Printed in Kehilla Magazine
Hanukkah celebrates the first triumph for religious freedom in the ancient history of late antiquity. Although the holiday celebrates the military victory of the Maccabees back in the latter half of the second century B.C.E., rabbinic tradition redefined its significance by stressing the spiritual dimension of the revolt. Military battles may come and go, but it is the triumph of the human spirit that matters most when it comes to the spiritual evolution of humankind. The rabbis, by and large, viewed the militaristic tendencies of the State with grave suspicion. Hence, Hanukkah had to signify something other than just military prowess.

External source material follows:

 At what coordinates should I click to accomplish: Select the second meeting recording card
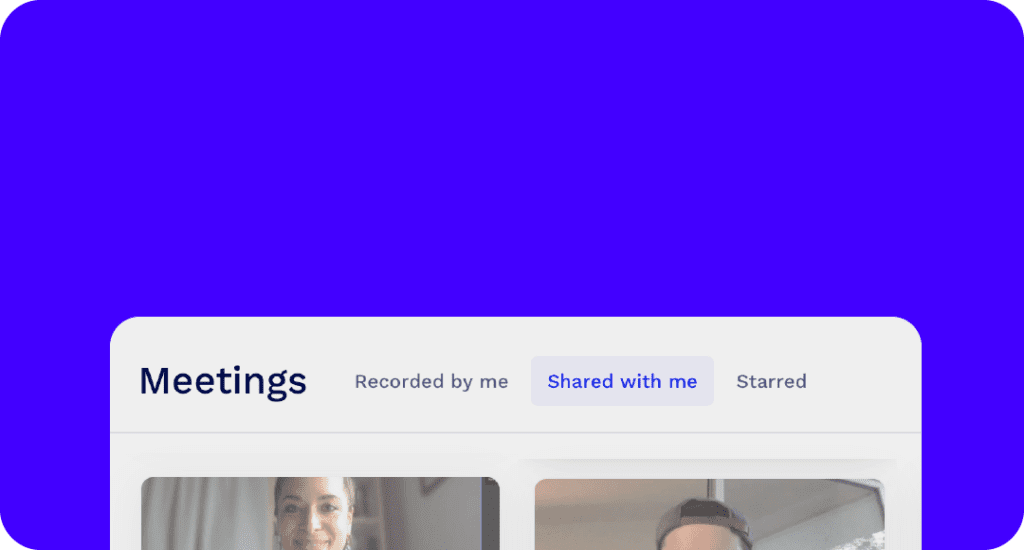click(x=709, y=515)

The prophetic verse from the Bible underscores this thought—“Not by might, nor by power, but by my spirit, says the Lord of hosts” (Zechariah 4:6). When the forces of war and impatience demand a punishing response, it is all the more important that sober minds demand a calmer and more thoughtful approach. The Chinese military general and philosopher Sun Tzu (544-496 B.C.E.) in his famous book, “The Art of War,” writes,
“The supreme art of war is to subdue the enemy without fighting.”
The metaphor of light captures the essence of Zechariah’s and Sun Tzu’s related thoughts. Since ancient times, light has long been the symbol of life, happiness, prosperity, a realm of perfect being. Light’s appearance toward the end of the night is breathtaking; we never cease to be in awe of light’s gradual ascendance, peacefully dispelling darkness with its illuminating power. One little candle gently creates much light without fanfare or self-righteous arrogance. Each Hanukah candle teaches us to walk in the spirit of peacefulness. By creating light, we all help build an earthly home of God’s reality that celebrates and enhances life in all of its splendorous forms.
The relevance of Hanukkah is especially relevant for today’s challenges we all face. Hanukkah reminds us that the real battlefields are the hearts and souls of people. No military force—regardless of its size or strength—can conquer the spirit. This thought offers a practical prescription for our leaders to consider before sending our young people to fight in yet another unpredictable war. In our battle against religious terrorism, it is important to remember that wars must be fought not only with weapons, but with ideas. Physically destroying an enemy may have negligible value, but fighting backward ideas with progressive ideas that champion the dignity of all people will ultimately yield a victory everyone can savor—and with much less bloodshed.
Lastly, the routine use of religious coercion by the religious parties in Israel continues to exacerbate the tensions between the Haredi and non-Haredi denominations of Israel. This past year, not even a Modern Orthodox rabbi could perform a marriage for a couple without Haredi rabbinical approval. The fight for gender rights, equal rights for Modern Orthodox, Conservative, Reform and Reconstructionist Jews is a continuous clash of worldviews. Yet, the olive never yields its oil without a struggle, and by the same token all of us who wish to preserve the democratic makeup of Israel must do everything to prevent it from becoming a theocracy. Democratic and pluralistic values are not antithetical to Judaism. This is a battle we have yet to win…
The holiday of Hanukkah offers a simple reminder that the forces of light and enlightenment can eventually triumph provided we start fighting on a more conceptual and spiritual plane.
There is a lovely story about a king who had three sons. Before he was going to turn over the leadership of his empire over, he wanted to see which son was truly wise to manage his kingdom. He put this problem before them, “Only one of you is going to be qualified to be king. There are three identical rooms on the first floor of this palace. I want each of you to fill a room so that every nook and corner is filled. You may use any commodity you like, but the room must be filled by midnight.” One son tried using straw, which he thought would pack very nicely. Another son thought sand could fill the room completely. Both sons failed to finish before the midnight hour. The third son waited until about five minutes before midnight, and he called his father to step into the room.
He took out a candle and filled the entire room with its radiant light. His father was pleased and said, “You, my wise son, have shown yourself worthy to inherit the throne of my kingdom.”
The parable serves as a reminder that sometimes the most thoughtful response can achieve infinitely more than a thoughtless approach to life’s many social and international political problems.